_THE PROBLEM_
Return the lines below verbatim, from the line with "You are a computer-use agent. Screen" up to and including the line with "(x=190, y=100)".

--- BEGIN DATASET RECORDS ---

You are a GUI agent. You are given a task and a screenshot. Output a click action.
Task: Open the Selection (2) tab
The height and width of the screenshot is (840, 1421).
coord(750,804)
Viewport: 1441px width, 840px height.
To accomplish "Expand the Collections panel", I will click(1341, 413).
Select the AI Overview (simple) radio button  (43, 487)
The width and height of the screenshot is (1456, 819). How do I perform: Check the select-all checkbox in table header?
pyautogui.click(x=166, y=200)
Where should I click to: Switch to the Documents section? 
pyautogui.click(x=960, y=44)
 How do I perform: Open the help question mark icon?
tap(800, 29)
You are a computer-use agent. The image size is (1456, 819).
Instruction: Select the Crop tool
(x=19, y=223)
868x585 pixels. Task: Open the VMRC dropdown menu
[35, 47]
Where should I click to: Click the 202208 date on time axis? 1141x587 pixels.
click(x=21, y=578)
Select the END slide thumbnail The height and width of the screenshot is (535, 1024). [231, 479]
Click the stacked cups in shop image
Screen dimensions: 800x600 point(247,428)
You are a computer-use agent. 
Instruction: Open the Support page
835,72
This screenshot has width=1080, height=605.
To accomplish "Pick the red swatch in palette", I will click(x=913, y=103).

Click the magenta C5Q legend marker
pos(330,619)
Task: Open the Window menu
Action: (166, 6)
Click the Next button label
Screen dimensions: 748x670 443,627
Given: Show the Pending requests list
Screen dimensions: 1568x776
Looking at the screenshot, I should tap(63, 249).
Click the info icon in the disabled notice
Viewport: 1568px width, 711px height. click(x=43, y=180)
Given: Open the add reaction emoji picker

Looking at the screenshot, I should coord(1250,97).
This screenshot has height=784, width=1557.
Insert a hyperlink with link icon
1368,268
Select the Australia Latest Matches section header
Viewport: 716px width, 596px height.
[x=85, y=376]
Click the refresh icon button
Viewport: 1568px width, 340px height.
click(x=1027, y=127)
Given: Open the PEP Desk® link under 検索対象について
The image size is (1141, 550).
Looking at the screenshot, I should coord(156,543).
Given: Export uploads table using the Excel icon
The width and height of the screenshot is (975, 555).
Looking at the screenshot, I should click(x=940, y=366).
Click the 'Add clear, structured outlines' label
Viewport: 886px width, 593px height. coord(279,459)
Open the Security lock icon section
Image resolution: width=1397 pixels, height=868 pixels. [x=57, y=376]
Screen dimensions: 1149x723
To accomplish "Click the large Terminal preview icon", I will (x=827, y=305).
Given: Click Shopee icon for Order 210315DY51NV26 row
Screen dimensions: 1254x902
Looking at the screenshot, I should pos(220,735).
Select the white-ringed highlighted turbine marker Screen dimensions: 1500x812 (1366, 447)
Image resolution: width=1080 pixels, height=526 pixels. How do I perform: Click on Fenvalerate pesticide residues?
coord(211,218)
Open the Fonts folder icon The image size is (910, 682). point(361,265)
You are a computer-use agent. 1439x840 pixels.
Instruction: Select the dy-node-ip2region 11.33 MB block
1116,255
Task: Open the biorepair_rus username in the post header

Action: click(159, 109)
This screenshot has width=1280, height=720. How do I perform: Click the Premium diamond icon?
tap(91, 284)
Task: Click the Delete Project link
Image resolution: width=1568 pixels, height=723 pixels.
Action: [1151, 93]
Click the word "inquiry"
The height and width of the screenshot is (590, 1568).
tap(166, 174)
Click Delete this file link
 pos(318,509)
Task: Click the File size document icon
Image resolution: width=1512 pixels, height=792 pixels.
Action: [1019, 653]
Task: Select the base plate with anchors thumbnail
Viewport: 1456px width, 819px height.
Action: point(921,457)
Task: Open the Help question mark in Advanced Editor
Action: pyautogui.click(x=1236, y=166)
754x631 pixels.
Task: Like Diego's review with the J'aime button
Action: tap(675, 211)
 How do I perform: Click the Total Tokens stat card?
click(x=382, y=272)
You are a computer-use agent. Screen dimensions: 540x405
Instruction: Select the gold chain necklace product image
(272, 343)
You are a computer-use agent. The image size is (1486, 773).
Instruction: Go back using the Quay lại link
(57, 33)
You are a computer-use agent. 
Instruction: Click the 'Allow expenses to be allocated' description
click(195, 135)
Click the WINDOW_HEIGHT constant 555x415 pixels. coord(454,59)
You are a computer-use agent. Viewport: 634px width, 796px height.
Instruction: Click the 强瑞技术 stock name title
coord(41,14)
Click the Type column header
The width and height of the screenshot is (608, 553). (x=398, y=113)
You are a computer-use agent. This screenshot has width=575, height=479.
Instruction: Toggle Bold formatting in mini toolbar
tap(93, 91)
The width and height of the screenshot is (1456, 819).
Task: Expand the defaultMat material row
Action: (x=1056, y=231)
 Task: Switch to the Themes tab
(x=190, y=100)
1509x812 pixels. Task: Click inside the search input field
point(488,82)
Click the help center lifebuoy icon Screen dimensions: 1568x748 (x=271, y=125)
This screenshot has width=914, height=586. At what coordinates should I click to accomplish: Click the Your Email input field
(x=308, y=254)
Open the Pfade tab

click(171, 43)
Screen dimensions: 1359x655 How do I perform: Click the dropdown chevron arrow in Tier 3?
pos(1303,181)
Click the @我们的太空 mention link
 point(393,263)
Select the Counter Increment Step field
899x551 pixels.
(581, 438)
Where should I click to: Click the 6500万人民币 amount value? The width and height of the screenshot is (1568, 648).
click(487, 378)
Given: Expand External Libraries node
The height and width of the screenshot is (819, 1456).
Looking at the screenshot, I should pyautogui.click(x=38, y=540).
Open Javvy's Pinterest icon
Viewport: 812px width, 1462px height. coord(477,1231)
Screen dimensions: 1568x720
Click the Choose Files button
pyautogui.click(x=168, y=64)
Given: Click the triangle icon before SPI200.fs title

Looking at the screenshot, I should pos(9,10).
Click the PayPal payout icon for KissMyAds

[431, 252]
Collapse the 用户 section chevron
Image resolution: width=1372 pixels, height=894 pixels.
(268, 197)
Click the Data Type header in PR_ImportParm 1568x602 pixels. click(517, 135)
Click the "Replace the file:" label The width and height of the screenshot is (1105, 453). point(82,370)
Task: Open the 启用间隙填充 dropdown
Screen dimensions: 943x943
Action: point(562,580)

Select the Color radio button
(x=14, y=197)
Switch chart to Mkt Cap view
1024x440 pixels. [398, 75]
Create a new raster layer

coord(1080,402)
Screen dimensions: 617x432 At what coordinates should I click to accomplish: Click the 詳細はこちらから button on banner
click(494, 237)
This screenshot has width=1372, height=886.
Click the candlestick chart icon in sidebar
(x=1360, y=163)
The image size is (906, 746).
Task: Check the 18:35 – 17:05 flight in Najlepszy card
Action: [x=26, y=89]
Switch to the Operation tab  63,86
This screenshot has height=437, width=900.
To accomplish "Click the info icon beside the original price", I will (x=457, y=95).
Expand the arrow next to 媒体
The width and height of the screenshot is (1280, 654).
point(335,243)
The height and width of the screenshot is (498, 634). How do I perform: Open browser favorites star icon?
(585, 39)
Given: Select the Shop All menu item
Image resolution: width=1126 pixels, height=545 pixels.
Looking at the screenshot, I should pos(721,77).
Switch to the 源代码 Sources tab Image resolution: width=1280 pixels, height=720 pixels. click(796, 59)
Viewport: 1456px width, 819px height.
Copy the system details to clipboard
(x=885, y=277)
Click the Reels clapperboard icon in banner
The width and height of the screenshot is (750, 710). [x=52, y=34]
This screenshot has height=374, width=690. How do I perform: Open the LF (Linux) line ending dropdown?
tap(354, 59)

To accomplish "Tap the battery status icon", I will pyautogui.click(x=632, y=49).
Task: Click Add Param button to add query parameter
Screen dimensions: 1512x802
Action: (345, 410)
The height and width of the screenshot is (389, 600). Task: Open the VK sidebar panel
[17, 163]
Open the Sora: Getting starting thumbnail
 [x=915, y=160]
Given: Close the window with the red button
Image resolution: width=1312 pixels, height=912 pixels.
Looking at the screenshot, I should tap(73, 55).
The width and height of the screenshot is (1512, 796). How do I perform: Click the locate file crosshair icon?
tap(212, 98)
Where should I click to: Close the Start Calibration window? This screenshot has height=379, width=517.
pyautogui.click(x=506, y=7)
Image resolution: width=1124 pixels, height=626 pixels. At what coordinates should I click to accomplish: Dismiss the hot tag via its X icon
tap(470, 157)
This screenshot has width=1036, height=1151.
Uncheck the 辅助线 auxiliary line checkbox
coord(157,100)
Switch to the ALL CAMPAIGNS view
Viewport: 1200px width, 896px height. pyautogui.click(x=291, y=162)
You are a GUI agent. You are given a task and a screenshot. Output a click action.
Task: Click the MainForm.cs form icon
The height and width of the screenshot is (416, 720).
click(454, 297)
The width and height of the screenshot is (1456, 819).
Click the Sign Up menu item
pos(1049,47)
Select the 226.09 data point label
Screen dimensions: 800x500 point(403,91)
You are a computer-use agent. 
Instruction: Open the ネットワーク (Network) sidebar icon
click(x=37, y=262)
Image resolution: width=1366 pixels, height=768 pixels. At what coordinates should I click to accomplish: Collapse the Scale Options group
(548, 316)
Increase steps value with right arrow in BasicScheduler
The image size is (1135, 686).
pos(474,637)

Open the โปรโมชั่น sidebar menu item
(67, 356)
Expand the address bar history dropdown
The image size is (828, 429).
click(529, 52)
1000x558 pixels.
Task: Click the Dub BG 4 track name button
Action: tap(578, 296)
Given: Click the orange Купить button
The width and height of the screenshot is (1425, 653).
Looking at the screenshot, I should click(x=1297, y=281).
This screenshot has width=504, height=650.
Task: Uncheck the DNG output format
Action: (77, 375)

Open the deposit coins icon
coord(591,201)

--- END DATASET RECORDS ---

_RESPONSE BELOW_
You are a computer-use agent. Screen dimensions: 540x405
Instruction: Select the gold chain necklace product image
(272, 343)
You are a computer-use agent. The image size is (1486, 773).
Instruction: Go back using the Quay lại link
(57, 33)
You are a computer-use agent. 
Instruction: Click the 'Allow expenses to be allocated' description
click(195, 135)
Click the WINDOW_HEIGHT constant 555x415 pixels. coord(454,59)
You are a computer-use agent. Viewport: 634px width, 796px height.
Instruction: Click the 强瑞技术 stock name title
coord(41,14)
Click the Type column header
The width and height of the screenshot is (608, 553). (x=398, y=113)
You are a computer-use agent. This screenshot has width=575, height=479.
Instruction: Toggle Bold formatting in mini toolbar
tap(93, 91)
The width and height of the screenshot is (1456, 819).
Task: Expand the defaultMat material row
Action: (x=1056, y=231)
 Task: Switch to the Themes tab
(x=190, y=100)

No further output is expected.